Tornare a camminare grazie al machine learning
Per la prima volta un uomo privato della funzionalità degli arti torna a camminare e muovere le braccia. Merito della robotica o, più nello specifico, del machine learning.
"Mi sono sentito come il primo uomo sulla Luna": così ha detto Thibault, trent’anni, tetraplegico da quattro. È lui il paziente che, grazie ad una tuta robotica, ha potuto risollevarsi in piedi e muovere alcuni passi. Una tecnologia sviluppata dai ricercatori dell’Università di Grenoble in uno studio descritto approfonditamente sulla rivista scientifica Lancet Neurology.
L'esoscheletro pesa 65 chili e raccoglie l’attività cerebrale tramite 64 elettrodi impiantati sulla corteccia motoria. Questi ultimi raccolgono l’attività cerebrale e la trasmettono ad un computer, che, sfruttando un algoritmo di machine learning, "traduce" i segnali mentali in azioni meccaniche. Un completo successo: in due anni Thibault è riuscito a camminare per 145 metri, toccando oggetti nello spazio tridimensionale con una percentuale di successo del 71%.
Questo è il secondo tentativo compiuto da parte dei ricercatori di Grenoble.

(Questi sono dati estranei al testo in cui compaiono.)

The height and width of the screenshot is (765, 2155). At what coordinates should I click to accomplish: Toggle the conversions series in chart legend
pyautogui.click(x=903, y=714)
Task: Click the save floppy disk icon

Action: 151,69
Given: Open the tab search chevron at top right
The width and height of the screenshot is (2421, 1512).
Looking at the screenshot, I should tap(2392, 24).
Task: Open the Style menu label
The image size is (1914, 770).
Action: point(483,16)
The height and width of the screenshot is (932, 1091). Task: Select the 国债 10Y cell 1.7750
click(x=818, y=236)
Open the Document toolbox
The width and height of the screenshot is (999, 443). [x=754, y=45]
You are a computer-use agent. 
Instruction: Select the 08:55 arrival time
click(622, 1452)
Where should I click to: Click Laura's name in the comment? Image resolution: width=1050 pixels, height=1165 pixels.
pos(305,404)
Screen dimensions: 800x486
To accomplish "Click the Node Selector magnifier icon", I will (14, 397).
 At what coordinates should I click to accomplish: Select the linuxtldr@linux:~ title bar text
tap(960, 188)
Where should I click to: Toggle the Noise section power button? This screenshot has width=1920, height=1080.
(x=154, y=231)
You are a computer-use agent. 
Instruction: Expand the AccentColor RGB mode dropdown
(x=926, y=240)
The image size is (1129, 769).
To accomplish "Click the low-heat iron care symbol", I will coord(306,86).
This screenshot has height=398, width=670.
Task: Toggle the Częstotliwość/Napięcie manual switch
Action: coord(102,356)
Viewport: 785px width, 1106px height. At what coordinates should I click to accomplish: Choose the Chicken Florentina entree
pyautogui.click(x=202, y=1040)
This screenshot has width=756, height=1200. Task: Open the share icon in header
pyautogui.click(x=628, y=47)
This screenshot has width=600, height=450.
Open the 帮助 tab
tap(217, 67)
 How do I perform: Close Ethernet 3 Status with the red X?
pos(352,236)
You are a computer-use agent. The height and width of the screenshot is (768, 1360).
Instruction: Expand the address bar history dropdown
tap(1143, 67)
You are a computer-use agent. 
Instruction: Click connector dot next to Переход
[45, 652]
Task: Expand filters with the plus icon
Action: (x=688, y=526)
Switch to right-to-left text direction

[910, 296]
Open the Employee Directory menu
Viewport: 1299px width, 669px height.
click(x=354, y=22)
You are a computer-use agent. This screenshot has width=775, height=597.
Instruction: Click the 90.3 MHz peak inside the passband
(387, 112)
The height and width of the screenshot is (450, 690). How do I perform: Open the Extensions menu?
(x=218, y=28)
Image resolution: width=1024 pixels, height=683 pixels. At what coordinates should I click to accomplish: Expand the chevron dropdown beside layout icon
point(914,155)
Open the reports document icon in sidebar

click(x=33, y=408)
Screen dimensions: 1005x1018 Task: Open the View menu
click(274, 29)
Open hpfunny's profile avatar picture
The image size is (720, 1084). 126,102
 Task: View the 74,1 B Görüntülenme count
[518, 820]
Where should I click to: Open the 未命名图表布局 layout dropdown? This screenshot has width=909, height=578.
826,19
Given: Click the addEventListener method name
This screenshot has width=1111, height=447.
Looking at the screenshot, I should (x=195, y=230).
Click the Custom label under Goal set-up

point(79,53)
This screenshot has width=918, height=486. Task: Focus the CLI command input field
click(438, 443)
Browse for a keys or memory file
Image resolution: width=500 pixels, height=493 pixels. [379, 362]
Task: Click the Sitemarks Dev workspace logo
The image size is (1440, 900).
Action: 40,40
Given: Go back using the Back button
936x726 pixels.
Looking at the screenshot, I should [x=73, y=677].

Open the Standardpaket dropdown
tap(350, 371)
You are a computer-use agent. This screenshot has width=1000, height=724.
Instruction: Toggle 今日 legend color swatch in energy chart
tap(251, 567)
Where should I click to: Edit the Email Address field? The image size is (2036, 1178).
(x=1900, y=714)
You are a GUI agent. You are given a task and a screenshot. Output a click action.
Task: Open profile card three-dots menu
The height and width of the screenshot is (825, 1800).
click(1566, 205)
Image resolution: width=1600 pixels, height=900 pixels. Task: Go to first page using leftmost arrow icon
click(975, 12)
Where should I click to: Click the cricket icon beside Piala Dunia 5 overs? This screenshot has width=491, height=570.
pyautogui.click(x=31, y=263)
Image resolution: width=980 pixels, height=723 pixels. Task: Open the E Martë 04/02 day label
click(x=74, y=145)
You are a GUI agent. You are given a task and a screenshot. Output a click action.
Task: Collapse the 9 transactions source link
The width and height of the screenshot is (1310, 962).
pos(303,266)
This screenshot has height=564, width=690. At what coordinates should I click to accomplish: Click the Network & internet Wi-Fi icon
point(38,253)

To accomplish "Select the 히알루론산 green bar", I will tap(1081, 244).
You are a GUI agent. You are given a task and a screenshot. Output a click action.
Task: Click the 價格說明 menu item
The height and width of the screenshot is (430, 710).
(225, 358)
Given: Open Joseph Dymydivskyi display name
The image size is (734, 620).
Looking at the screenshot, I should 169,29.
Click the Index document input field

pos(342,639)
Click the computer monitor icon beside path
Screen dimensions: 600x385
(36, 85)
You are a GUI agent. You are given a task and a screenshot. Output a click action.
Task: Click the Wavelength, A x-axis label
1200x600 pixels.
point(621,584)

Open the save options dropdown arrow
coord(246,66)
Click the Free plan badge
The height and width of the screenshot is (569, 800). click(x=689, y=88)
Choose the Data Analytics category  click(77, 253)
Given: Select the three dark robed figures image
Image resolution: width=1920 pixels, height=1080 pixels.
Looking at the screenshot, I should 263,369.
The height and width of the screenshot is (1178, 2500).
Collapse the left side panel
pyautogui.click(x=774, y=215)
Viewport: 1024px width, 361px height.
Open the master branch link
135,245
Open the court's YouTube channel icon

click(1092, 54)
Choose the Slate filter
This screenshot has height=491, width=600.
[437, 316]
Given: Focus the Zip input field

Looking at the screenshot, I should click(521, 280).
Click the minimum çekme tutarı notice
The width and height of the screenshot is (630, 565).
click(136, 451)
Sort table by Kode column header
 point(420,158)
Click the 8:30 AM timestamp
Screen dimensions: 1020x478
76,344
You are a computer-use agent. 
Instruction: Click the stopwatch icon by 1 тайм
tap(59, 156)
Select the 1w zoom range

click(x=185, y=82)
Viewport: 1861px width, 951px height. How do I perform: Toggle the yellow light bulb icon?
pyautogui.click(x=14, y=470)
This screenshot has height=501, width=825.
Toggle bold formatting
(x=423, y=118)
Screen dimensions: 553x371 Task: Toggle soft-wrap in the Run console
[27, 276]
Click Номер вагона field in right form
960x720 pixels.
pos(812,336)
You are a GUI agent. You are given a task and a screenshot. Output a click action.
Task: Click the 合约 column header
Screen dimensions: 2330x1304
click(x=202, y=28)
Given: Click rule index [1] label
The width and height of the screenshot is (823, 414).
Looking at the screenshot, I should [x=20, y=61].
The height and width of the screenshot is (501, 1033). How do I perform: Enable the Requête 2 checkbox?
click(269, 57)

Il primo era stato un fallimento, perché gli elettrodi avevano smesso di funzionare poco dopo essere stati impiantati. Ora però si pensa già al passo successivo. "Ciò di cui abbiamo bisogno è una maggiore velocità di calcolo, perché non abbiamo ancora i giusti tempi di reazione", ha dichiarato Alim-Louis Benabid, uno degli scienziati a capo dell’operazione. L’attuale esoscheletro è inoltre privo di meccanismo di stabilizzazione, così che c’è stato bisogno di imbragare Thibault al soffitto. Una volta superati questi ostacoli, i pazienti potranno uscire dal laboratorio e camminare autonomamente. Anche perché ci sono già progetti per lo sviluppo del controllo delle dita, per permettere al paziente di raccogliere e spostare oggetti.
Un esperimento che fa il paio con quello effettuato in Serbia, che ha permesso a tre persone a cui sono state amputate le gambe di tornare a "sentirle". In questo caso, gli arti artificiali sono in grado di trasmettere stimoli ai nervi dei moncherini che, arrivando al cervello, simulano la presenza di un arto vero.